» ASSIGNMENT
Pictures aside, the output must consist of the lines from the one containing "[Fortnite presenta una" through the end of the data, reproduced exactly.

(Collected data entries)
_ _ _ _

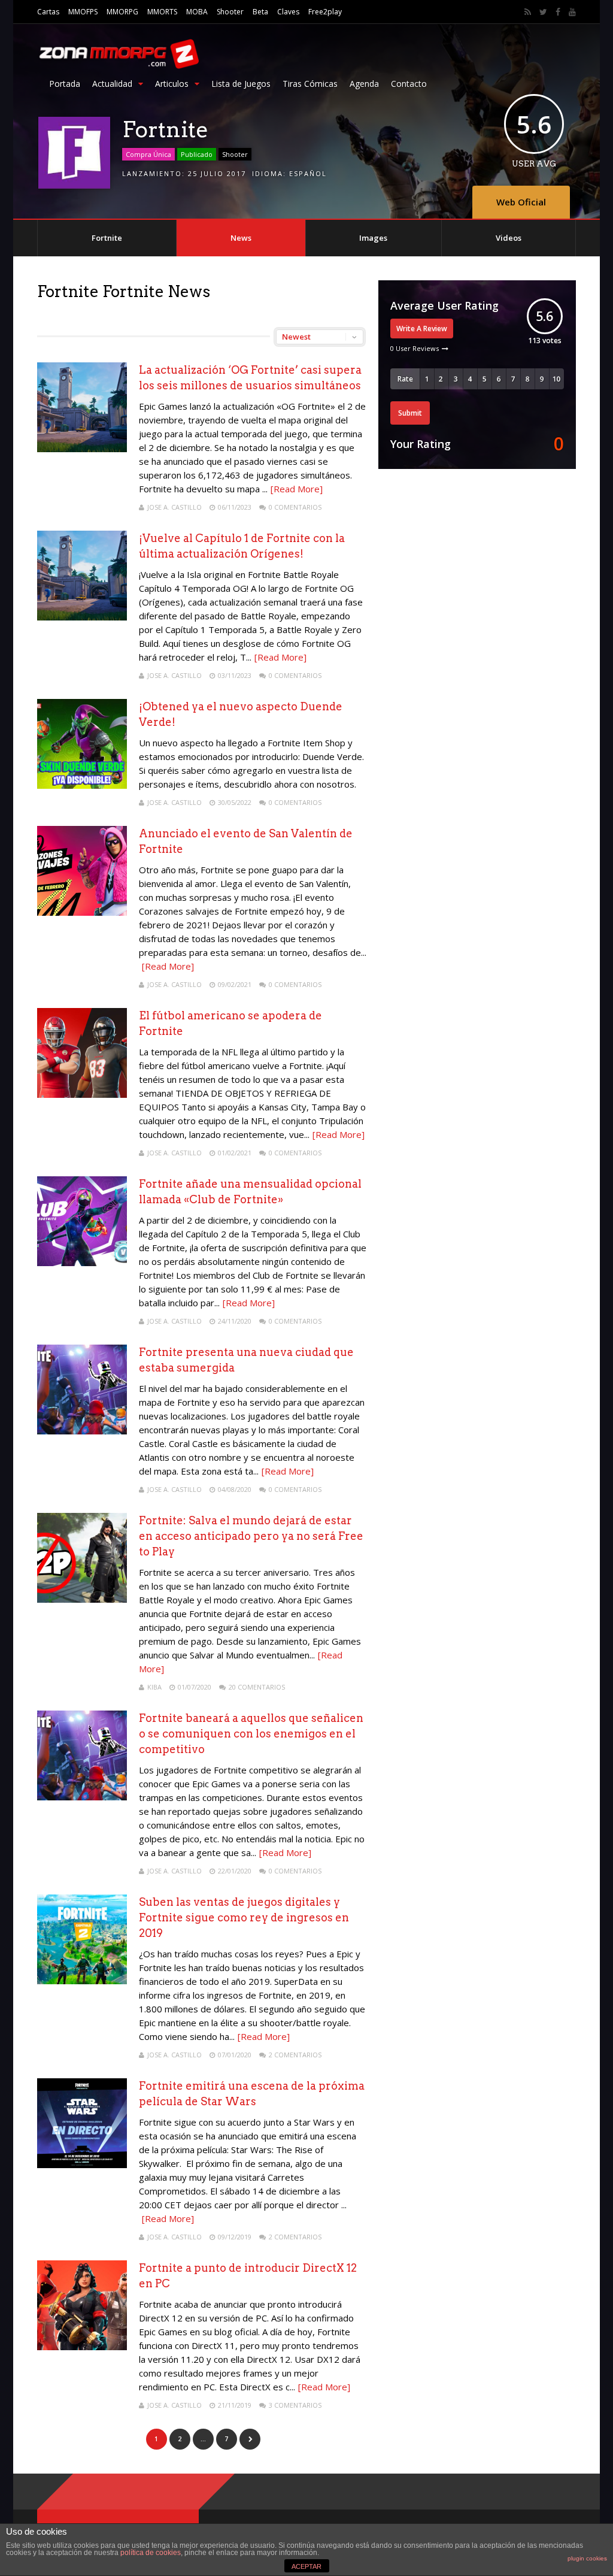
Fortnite (107, 237)
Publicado (197, 154)
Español (308, 173)
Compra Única (148, 154)
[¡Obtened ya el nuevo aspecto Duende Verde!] (82, 785)
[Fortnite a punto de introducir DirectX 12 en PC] (82, 2347)
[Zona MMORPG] (118, 66)
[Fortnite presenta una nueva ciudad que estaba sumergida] (82, 1431)
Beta (260, 12)
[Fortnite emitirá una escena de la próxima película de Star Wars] (82, 2165)
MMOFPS (83, 12)
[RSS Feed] (527, 12)
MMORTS (162, 12)
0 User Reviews (414, 348)
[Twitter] (543, 12)
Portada (64, 83)
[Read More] (297, 489)
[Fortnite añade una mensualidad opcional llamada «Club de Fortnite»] (82, 1263)
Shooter (230, 12)
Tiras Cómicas (310, 83)
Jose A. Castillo (174, 507)
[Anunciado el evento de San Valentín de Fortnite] (82, 912)
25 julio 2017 (217, 173)
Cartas (48, 12)
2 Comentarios (295, 2054)
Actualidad (112, 83)
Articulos (172, 83)
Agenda (364, 83)
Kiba (154, 1686)
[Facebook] (558, 12)
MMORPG (122, 12)
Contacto (409, 83)
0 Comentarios (295, 507)
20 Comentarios (257, 1686)
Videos (508, 237)
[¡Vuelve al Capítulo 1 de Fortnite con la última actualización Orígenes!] (82, 617)
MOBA (197, 12)
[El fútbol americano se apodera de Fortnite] (82, 1094)
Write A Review (421, 328)
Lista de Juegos (241, 83)
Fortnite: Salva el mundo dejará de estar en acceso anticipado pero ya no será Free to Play (251, 1536)
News (240, 237)
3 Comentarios (295, 2405)
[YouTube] (572, 12)
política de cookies (150, 2552)
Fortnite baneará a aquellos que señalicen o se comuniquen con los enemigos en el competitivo (251, 1733)
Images (373, 237)
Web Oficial (521, 202)
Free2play (325, 12)
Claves (288, 12)
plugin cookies (587, 2558)
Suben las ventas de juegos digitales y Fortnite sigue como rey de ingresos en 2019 (244, 1917)
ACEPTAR (306, 2566)
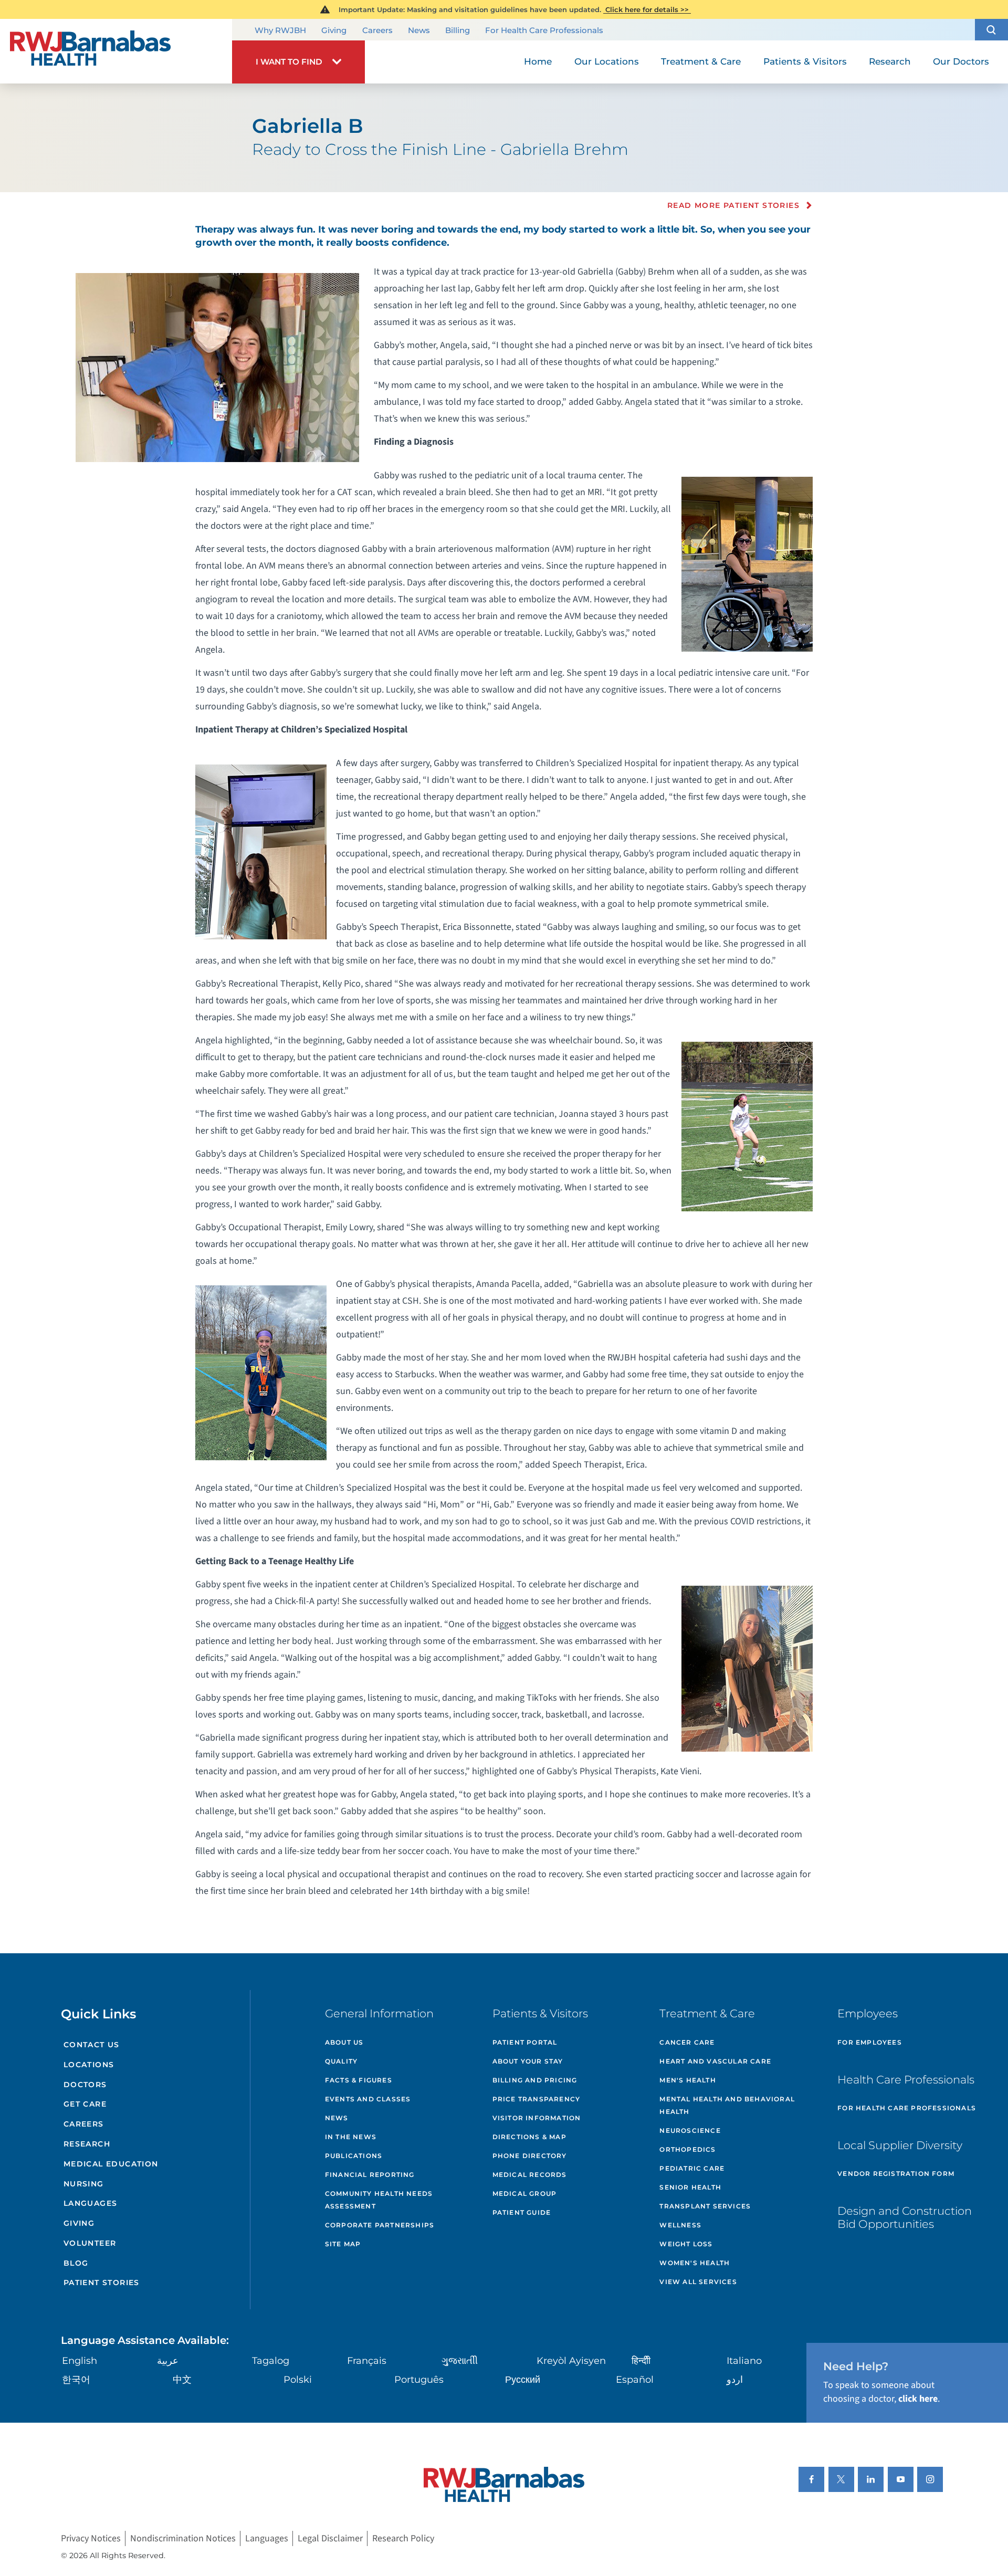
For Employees (869, 2042)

_ _ _ _

» EXERCISE ANSWER
[Fortnite presenta una nueva ciudad que estaba sumergida] (82, 1431)
Beta (260, 12)
[Fortnite emitirá una escena de la próxima película de Star Wars] (82, 2165)
MMOFPS (83, 12)
[RSS Feed] (527, 12)
MMORTS (162, 12)
0 User Reviews (414, 348)
[Twitter] (543, 12)
Portada (64, 83)
[Read More] (297, 489)
[Fortnite añade una mensualidad opcional llamada «Club de Fortnite»] (82, 1263)
Shooter (230, 12)
Tiras Cómicas (310, 83)
Jose A. Castillo (174, 507)
[Anunciado el evento de San Valentín de Fortnite] (82, 912)
25 julio 2017 (217, 173)
Cartas (48, 12)
2 Comentarios (295, 2054)
Actualidad (112, 83)
Articulos (172, 83)
Agenda (364, 83)
Kiba (154, 1686)
[Facebook] (558, 12)
MMORPG (122, 12)
Contacto (409, 83)
0 Comentarios (295, 507)
20 Comentarios (257, 1686)
Videos (508, 237)
[¡Vuelve al Capítulo 1 de Fortnite con la última actualización Orígenes!] (82, 617)
MOBA (197, 12)
[El fútbol americano se apodera de Fortnite] (82, 1094)
Write A Review (421, 328)
Lista de Juegos (241, 83)
Fortnite: Salva el mundo dejará de estar en acceso anticipado pero ya no será Free to Play (251, 1536)
News (240, 237)
3 Comentarios (295, 2405)
[YouTube] (572, 12)
política de cookies (150, 2552)
Fortnite baneará a aquellos que señalicen o se comuniquen con los enemigos en el competitivo (251, 1733)
Images (373, 237)
Web Oficial (521, 202)
Free2play (325, 12)
Claves (288, 12)
plugin cookies (587, 2558)
Suben las ventas de juegos digitales y Fortnite sigue como rey de ingresos en 2019 (244, 1917)
ACEPTAR (306, 2566)
For Employees (869, 2042)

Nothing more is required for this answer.